Antenatal diagnosis allows for the planning of appropriate prenatal and postnatal care. In addition, it allows triage of the anomalies into those that are severe and potentially life-threatening, those that are amenable to in utero intervention, and those that may require postnatal investigation and follow-up. As with all prenatal diagnosis, an explanation of the condition to parents, with discussion of the range of outcomes, is mandatory.
Normal Sonographic Appearance of the Urinary Tract
A first-trimester ultrasound (see also Chapter 7) is offered to all pregnant women in the UK for:
• dating of the pregnancy
• exclusion of multiple pregnancy
• confirmation of viability, and
• to offer screening for autosomal aneuploidy (commonly at 11+0–13+6 weeks).
At this scan the fetal bladder may be identified in up to 93% of cases (Figure 17.1). If the crown–rump length is > 67 mm and the bladder cannot be visualized this should be considered as abnormal.

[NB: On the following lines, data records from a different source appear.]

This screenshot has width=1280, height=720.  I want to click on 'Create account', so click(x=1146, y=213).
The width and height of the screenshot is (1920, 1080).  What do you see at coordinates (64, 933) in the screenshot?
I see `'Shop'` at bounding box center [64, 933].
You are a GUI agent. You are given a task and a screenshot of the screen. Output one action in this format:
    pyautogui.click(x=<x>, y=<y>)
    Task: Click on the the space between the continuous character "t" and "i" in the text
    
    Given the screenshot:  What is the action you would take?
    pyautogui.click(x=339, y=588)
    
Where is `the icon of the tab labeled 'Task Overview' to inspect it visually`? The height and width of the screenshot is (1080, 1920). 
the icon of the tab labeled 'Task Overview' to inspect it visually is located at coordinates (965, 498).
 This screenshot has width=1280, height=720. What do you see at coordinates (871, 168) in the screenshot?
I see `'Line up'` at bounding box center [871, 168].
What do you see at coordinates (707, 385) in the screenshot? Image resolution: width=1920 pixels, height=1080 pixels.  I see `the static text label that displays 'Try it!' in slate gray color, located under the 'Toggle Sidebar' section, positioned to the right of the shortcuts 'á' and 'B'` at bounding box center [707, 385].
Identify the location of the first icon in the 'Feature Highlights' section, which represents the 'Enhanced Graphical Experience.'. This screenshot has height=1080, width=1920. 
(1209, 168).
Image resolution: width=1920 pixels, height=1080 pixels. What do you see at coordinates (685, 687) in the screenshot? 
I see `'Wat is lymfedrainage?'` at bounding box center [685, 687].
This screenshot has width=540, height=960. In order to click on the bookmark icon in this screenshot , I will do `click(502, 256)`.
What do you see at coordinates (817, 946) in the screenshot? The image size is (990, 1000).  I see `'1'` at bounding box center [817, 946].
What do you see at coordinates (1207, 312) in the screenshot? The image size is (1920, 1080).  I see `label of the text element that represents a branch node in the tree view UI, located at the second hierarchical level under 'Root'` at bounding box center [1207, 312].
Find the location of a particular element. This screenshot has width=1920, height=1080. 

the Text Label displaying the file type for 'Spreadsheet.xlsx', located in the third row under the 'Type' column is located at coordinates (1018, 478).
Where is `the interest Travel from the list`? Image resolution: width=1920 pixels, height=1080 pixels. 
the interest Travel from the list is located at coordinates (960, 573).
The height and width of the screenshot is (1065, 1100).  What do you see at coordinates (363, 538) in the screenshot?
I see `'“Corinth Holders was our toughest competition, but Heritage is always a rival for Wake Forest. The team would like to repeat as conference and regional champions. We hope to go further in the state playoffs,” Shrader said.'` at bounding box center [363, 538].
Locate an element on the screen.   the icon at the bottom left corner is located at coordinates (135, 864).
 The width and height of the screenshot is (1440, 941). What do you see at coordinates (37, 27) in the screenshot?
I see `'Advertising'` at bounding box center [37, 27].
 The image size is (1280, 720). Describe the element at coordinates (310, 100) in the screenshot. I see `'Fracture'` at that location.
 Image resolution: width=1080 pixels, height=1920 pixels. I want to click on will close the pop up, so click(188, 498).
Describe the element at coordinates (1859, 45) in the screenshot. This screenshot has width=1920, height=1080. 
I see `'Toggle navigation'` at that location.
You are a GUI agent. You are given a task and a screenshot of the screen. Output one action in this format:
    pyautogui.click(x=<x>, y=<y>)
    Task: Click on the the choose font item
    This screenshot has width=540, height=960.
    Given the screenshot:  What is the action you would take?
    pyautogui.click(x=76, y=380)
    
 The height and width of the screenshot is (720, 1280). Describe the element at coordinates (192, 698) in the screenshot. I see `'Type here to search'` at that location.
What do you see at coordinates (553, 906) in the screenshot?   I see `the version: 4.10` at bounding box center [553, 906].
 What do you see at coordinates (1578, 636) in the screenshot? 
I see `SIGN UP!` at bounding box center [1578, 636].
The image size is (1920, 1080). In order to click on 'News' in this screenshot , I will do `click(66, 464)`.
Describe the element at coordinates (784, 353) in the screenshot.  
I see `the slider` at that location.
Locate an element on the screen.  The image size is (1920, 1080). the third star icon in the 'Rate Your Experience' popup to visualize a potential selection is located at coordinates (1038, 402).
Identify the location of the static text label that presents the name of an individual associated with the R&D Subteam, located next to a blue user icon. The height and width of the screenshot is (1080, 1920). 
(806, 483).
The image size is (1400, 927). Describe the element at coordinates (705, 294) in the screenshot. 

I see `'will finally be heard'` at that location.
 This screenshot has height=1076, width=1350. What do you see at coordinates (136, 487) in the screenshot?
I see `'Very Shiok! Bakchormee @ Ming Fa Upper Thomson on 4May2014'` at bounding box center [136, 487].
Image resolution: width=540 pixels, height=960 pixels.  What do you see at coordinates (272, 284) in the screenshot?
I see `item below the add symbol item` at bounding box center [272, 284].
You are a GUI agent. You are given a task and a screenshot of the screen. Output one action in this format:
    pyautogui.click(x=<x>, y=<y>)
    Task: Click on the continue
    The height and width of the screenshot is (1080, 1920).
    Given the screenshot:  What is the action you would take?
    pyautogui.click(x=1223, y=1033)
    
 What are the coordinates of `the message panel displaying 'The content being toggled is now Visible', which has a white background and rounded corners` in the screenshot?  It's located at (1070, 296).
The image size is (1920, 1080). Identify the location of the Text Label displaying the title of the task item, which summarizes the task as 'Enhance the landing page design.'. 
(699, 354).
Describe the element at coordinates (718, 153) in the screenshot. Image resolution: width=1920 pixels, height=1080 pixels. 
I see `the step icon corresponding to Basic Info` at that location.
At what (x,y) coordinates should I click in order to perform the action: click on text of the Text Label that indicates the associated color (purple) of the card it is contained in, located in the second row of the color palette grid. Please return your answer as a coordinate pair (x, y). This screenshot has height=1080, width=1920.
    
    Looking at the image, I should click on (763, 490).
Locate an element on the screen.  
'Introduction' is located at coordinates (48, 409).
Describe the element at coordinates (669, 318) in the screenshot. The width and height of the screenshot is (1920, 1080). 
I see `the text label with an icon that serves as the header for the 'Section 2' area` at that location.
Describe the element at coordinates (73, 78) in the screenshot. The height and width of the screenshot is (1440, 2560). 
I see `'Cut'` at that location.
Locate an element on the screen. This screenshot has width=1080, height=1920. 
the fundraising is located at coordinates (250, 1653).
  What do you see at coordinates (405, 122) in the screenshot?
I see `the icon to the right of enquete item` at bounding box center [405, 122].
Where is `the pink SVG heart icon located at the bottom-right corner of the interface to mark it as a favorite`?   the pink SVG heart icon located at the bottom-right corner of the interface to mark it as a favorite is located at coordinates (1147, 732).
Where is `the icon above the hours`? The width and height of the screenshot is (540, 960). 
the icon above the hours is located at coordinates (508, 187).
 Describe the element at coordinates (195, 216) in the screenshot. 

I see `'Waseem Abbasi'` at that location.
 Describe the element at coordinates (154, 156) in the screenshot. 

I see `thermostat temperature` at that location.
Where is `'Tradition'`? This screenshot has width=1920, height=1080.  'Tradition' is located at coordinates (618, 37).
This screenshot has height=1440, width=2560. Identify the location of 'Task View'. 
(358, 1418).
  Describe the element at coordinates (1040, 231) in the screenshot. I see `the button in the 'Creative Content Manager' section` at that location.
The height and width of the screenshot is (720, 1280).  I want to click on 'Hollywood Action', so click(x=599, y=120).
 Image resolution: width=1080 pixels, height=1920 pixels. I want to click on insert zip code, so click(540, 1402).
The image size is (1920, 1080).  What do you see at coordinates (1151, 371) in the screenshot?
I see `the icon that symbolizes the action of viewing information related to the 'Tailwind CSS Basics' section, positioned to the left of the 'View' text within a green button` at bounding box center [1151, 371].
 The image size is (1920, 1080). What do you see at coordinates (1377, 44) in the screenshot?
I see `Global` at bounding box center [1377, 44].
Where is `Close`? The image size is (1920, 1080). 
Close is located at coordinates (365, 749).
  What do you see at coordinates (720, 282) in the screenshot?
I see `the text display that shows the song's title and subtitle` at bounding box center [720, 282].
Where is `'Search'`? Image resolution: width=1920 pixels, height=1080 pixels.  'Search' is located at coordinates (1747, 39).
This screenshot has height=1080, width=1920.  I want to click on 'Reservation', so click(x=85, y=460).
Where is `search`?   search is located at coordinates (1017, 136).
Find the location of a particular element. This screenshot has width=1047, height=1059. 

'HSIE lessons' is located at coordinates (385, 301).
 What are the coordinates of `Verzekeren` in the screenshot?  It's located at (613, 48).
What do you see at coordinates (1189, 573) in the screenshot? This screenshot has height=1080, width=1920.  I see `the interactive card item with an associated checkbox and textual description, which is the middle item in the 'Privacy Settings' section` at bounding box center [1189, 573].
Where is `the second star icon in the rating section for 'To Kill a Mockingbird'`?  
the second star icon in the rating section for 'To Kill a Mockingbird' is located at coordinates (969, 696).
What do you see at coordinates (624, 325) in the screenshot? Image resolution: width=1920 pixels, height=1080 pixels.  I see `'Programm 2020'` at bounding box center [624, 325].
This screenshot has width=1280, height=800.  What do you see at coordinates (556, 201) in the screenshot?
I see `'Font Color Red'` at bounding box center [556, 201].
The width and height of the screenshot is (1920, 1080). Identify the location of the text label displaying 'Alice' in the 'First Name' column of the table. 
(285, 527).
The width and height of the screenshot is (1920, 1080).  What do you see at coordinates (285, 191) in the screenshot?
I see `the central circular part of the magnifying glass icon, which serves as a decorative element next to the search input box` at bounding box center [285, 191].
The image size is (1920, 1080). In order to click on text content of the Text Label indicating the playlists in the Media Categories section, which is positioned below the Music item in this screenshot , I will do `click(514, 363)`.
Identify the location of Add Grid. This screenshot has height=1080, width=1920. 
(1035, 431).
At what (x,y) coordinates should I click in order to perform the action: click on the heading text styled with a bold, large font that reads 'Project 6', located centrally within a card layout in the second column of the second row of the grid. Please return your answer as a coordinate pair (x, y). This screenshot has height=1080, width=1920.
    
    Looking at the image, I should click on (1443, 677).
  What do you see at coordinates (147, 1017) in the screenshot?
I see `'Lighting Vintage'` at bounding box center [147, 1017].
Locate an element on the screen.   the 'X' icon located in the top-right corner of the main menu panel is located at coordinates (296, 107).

In the UK, a second-trimester scan is also offered to all women at about 20 weeks. The details of that scan are discussed in Chapter 7. During the second and third trimester, the bladder will empty and refill during the course of an ultrasound examination. The fetal bladder can be identified lying between the two umbilical arteries within the pelvis (identified by the use of color flow Doppler). The sonographic appearance of the kidneys is discussed below. The ureters and urethra are not normally visible.